One Line Vac or Two?

Over the last couple weeks, I have received a couple Line Vac inquiries that have featured some tips and common questions about Line Vacs that I thought I would share with you, our regular readers.  Line Vacs are EXAIR’s air operated conveyors that connect to tubing to create a powerful conveying device that is powered only by compressed air.  The Line Vac range in size from 3/8″ to 5″ ID tube.  These air operated conveyors can move materials of every shape and make up.  Standard Line Vacs will convey plastics, foam, grain, metal chips, and anything that you might move with a motorized industrial vacuum.  Additionally, Heavy Duty Line Vacs can uses more compressed air to convey materials further or heavier materials than the Standard Line Vac.  Line Vacs work wonderfully to replace bucket and ladder operations or to convey material across a warehouse floor.  They do not replace Super Sack loaders or dumpers, where you need to move 1000’s of pounds of material in a matter of minutes.


“Can we use two Line Vacs, if material needs to be move further than one Line Vac’s power?” is one of the things that we are always asked.  The short answer is yes, but you will not double the performance of the Line Vac.  Because the restrictions of the conveying hose size, the material being conveyed will move faster with two Line Vacs than it would with one Line Vac, but it will not be double the performance of single Line Vac.

The situation with the greatest reward for two Line Vacs is to convey material much further.  The second Line Vac can be installed more than halfway though the run to maintain the particle velocity through the entire length of the run or at a sweep where the particles will slow down because of the turn.  Also, the second Line Vac will face a restriction in the size of the line, which means it will improve the performance, but adding three and four Line Vacs back to back will net diminishing returns for the amount of compressed air used.  It is better to spread out multiple Line Vacs evenly along the run.

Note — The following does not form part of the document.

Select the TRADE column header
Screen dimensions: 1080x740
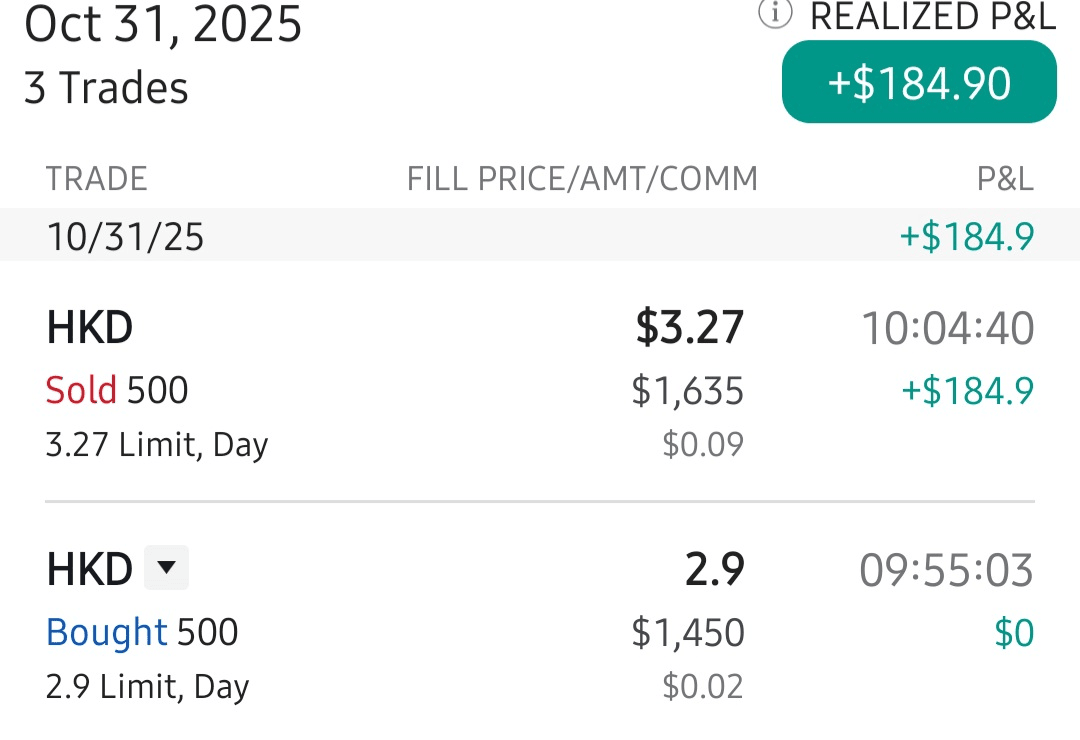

The second thing I want to talk about is that just like a water pump, Line Vac can only vacuum so much.  Absolute vacuum can only produce 14.7 PSI differential from atmospheric pressure, so a Line Vac will always be able to blow much farther and faster than it can vacuum.  This means that you only want to have about 1 or 5 feet of feed hose before a Line Vac and the majority of the distance you are trying to convey after the Line Vac.  We don’t mention this in the videos, but you will notice that we will always use a short amount of tubing on the inlet side of the Line Vac and a much longer run on the outlet side.  See this video of a short inlet hose to the Line Vac.  This ratio will make the most efficient use of the Line Vacs.